In my previous post I talked about our meticulously planned trip to see all four islands of the Comoros archipelago, which was so rudely interrupted by political violence…and so we shifted to Mahajanga, on the west coast of Madagascar.
I’ve blogged about Mahajanga before, and I’ve even made videos similar to what I plan to share today. But I can’t overemphasize what a nice getaway Antsanitia Resort is, if you’re ever in the neighborhood. Pro tip: it’s worth the extra expense of springing for the private pool. At first it seemed like too much of a splurge – but compared to what you’d pay elsewhere, it’s a bargain. And it’s oh so pleasant to hang out there in the hot part of the day, or when the mosquitos come out to feast….
You can go out and do excursions from Antsanitia, but this resort an hour or two north of Mahajanga, on the sea where the river empties out, is made for relaxing, as far as I’m concerned. Take a walk on the beach, but beyond that, just chill. If you really need to do something, borrow a kayak and explore the other side of the river.

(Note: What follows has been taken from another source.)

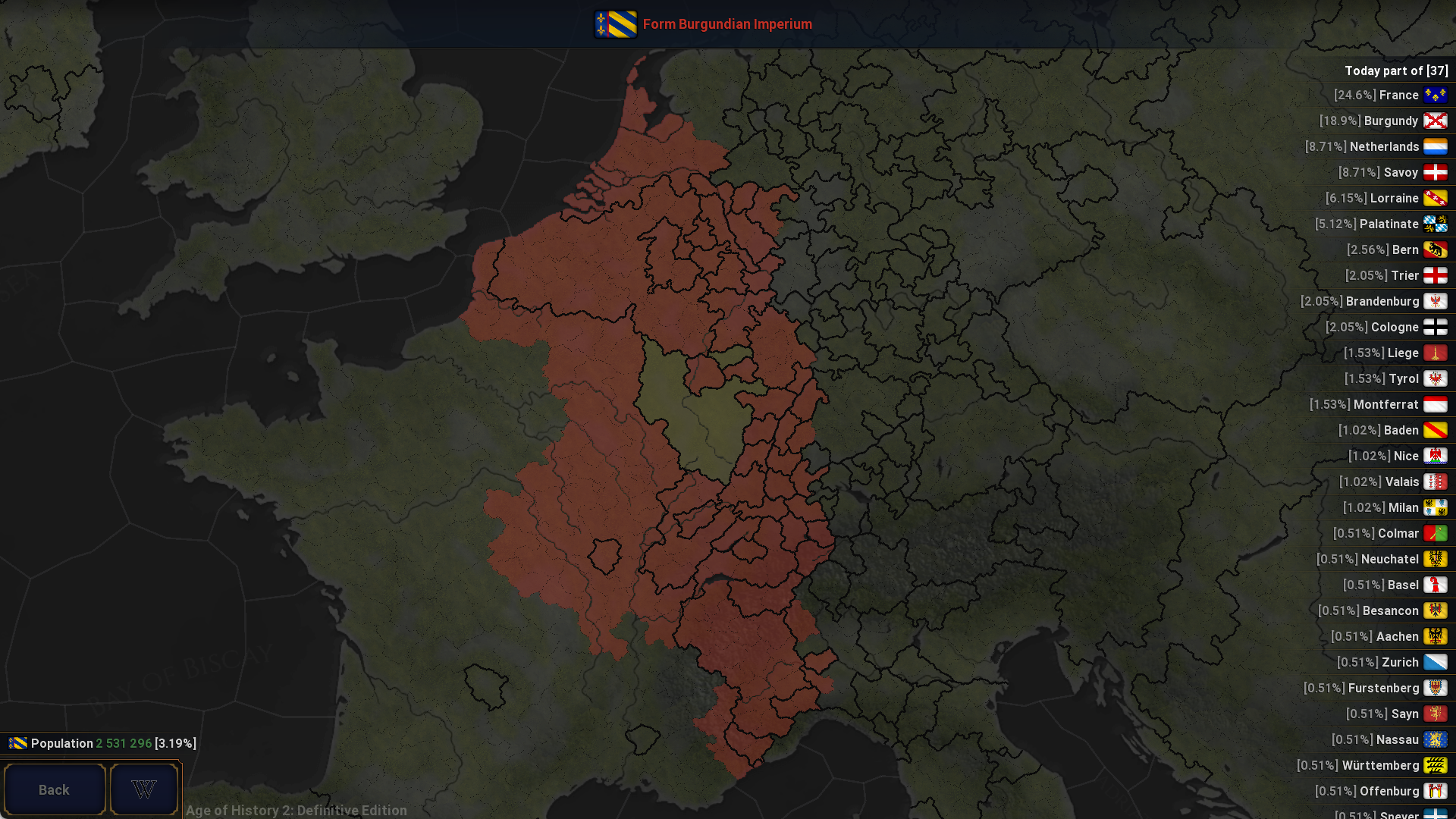Click the France flag icon
The height and width of the screenshot is (819, 1456).
(x=1436, y=95)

While we were there, I sent the drone out for a couple of short flights, which ended up providing fodder for a couple of fun videos. In the first, meet the dog who really doesn’t like drones; and in the second, experience a flock of seagulls up close.
It was sad to leave, but we left at the appointed time and arrived at the airport only to be told that our flight was going to be delayed at least five hours. And the airport in Mahajanga is not a fun place to hang out for five hours. And don’t tell the manager I told you this, but a great place to kill five hours is to go back into town and hang out at the Karibu Lodge. If you’re staying in town, it’s a fantastic place to stay (but not on the beach) with two-story townhouses that all have a beautiful sunset view. But the best thing about Karibu is the food. If you ask the manager nicely, he may let you lounge around in the (small) pool for a few hours, topped off by an amazing meal. And then it’s 15 minutes, tops, to the airport.
If you can’t talk them into staying at the Karibu, there are also a bunch of restaurants along what must be Madagascar’s only boardwalk, just a half mile farther south.